Chahinaz Gheith , Mercredi, 17 juillet 2024

Entre le besoin de documentation, le respect de la vie privée et le caractère sacré de la mort, photographier et filmer les funérailles des célébrités ne cessent de susciter une polémique acharnée. Focus.

La mort sous les projecteurs
Le phénomène de la photographie intrusive lors des funérailles a été exacerbé par l’essor des réseaux sociaux au cours des dix dernières années.

« Curiosité malsaine, déviance morbide ! Etre célèbre n’est pas un chèque en blanc par lequel on cèderait tous les droits sur son jardin secret », lance l’acteur Sabri Fawaz qui voit que les célébrités et les artistes ne doivent pas au public leur vie privée. Et d’ajouter : « Pourquoi nos funérailles devraient-elles être un spectacle médiatique ? Quel que soit notre métier, ne détenons-nous pas le droit de pouvoir pleurer et nous recueillir en paix, sans l’intrusion des caméras qui ne lâchent pas leur proie et nous scrutent à la vie et à la mort ! ». Idem pour Hind, fille de l’acteur défunt Saïd Saleh, qui estime que les prises de vue indiscrètes ne respectent pas les sentiments des familles endeuillées. La douleur et le deuil devraient rester des moments privés. « Au moment des funérailles, les frontières des sphères privées et publiques sont vite bousculées. Alors que nous entamons à peine notre deuil, il est difficile de partager la douleur, et cet éprouvant moment avec des intrus qui visent à prendre des photos discrètement, à la sauvette. Des clichés volés où apparaissent le cadavre, le cercueil, la tombe, justifiant leur attitude par le besoin d’immortaliser le dernier adieu, tandis qu’ils exploitent ces moments de tristesse pour générer des vues et des profits », se plaint-elle.

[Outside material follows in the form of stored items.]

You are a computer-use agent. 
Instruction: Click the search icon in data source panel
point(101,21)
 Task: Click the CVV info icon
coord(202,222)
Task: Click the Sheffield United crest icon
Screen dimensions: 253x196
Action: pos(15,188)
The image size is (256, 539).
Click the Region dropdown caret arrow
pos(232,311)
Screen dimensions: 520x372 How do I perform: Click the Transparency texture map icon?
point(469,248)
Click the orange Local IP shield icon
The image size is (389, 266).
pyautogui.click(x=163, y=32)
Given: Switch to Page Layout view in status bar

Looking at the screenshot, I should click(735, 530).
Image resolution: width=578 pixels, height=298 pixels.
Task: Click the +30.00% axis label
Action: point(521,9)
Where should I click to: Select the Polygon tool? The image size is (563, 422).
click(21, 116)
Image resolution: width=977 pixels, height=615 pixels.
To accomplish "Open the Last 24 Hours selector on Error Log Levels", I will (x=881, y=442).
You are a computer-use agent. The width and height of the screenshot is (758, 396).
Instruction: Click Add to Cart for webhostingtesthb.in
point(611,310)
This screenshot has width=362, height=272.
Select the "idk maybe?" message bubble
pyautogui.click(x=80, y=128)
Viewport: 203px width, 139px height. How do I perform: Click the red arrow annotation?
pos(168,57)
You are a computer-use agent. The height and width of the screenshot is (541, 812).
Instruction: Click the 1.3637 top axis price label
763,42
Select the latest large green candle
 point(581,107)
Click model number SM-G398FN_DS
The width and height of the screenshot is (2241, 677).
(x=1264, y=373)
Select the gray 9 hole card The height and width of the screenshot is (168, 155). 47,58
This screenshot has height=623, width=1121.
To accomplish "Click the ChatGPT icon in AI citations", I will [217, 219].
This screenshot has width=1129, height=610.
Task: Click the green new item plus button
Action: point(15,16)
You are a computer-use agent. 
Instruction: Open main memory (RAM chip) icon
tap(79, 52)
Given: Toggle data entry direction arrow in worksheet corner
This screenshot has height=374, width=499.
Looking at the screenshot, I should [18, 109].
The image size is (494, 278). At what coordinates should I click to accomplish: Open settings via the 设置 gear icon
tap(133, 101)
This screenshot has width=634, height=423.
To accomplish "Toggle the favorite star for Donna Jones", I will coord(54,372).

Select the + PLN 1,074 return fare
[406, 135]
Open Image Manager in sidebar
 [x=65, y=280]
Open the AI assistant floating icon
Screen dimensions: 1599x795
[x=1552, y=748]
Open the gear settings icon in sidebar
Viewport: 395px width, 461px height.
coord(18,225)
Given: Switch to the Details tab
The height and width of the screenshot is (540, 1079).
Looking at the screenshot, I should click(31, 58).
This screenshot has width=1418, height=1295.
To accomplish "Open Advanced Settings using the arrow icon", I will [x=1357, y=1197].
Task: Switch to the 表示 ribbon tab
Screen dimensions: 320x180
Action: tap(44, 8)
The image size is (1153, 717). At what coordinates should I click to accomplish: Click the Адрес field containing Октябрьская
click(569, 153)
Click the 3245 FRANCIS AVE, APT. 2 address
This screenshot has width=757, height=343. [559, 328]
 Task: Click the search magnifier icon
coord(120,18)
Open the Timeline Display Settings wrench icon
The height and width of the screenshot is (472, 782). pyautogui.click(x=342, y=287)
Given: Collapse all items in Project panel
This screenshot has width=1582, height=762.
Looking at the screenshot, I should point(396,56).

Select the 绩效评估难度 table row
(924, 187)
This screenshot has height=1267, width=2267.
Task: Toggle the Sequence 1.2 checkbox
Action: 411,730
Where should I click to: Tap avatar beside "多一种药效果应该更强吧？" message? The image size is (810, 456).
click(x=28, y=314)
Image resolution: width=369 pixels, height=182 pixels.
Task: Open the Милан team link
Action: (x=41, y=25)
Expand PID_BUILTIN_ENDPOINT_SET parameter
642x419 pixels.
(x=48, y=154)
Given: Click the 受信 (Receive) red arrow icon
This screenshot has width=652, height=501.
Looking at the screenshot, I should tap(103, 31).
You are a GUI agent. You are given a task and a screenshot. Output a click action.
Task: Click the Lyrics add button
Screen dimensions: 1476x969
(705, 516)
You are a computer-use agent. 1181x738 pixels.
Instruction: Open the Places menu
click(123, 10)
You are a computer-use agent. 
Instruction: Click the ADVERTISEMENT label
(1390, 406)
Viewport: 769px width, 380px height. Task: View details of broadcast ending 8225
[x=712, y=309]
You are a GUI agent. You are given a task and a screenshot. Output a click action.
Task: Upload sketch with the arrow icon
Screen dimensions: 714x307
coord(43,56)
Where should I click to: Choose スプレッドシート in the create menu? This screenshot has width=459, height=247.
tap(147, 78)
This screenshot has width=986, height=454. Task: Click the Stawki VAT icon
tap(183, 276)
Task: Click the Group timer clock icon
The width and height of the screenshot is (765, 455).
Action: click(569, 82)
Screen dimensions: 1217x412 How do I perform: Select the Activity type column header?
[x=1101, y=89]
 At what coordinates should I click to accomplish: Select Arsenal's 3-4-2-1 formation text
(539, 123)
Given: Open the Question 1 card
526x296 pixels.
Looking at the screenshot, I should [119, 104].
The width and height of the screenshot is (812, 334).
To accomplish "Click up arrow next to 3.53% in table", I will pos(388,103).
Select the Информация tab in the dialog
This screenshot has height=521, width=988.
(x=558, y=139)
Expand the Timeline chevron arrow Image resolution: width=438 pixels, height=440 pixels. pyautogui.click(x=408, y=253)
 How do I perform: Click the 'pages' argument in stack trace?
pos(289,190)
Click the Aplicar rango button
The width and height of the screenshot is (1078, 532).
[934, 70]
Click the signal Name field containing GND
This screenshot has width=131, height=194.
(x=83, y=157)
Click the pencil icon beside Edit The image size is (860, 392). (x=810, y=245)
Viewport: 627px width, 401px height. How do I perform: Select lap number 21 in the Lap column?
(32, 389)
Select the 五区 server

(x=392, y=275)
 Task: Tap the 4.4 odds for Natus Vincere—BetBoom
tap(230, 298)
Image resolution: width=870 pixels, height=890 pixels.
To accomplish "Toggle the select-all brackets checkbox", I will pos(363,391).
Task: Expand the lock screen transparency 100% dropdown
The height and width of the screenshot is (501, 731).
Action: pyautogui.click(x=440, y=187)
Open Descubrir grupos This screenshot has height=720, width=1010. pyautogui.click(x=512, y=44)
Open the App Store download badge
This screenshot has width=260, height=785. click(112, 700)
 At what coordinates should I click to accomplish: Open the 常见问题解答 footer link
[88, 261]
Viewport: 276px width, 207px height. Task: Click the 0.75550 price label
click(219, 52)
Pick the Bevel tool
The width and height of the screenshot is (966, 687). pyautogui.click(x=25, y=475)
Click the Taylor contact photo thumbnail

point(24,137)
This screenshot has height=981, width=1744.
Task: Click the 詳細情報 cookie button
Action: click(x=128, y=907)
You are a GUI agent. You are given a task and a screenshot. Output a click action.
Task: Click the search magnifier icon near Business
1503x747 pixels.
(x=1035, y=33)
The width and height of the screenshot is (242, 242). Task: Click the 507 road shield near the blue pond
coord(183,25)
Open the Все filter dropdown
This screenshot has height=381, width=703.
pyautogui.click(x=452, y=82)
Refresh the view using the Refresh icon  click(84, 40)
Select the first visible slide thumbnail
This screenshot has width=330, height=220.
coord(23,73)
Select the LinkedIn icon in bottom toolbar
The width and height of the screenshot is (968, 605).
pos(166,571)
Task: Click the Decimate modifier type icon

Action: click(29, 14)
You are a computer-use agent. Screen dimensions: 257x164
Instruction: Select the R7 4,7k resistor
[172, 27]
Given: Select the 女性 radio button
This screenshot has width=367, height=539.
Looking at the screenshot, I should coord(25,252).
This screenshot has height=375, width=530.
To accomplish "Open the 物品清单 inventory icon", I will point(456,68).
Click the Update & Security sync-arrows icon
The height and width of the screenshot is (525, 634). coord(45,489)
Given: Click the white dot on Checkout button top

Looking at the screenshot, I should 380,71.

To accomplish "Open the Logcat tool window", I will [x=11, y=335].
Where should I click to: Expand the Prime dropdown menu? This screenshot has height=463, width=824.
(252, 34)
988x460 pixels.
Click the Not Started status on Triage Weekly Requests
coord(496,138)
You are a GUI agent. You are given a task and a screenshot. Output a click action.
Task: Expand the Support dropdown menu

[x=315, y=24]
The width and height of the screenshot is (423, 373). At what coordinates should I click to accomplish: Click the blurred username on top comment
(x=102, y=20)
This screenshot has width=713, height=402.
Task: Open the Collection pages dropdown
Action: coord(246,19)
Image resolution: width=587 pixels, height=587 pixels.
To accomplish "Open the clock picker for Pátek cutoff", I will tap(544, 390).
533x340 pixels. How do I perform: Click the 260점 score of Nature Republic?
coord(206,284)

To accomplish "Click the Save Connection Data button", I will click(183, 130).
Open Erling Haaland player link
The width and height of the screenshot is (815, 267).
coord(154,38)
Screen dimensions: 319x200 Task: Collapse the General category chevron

Le débat a été lancé suite aux funérailles du grand acteur Salah Al-Saadani, en raison de certains excès commis par une partie du public présent, qui a tenté de prendre des photos avec les artistes présents. Ce qui a entraîné des altercations auxquelles a réagi son fils, l’acteur Ahmad Al-Saadani, qui a insulté un journaliste qui tentait de le filmer par force, lorsqu’il pleurait, bien qu’il ait demandé aux photographes de s’abstenir de prendre des photos, affirmant que cela violait la sacralité de la cérémonie. « Que personne ne prenne de photos », avait-il déclaré, soulignant la douleur que lui et sa famille ressentaient à ce moment-là. Malgré cela, plusieurs sites d’information égyptiens ont diffusé des images et des vidéos des funérailles, montrant les réactions émotionnelles de la famille.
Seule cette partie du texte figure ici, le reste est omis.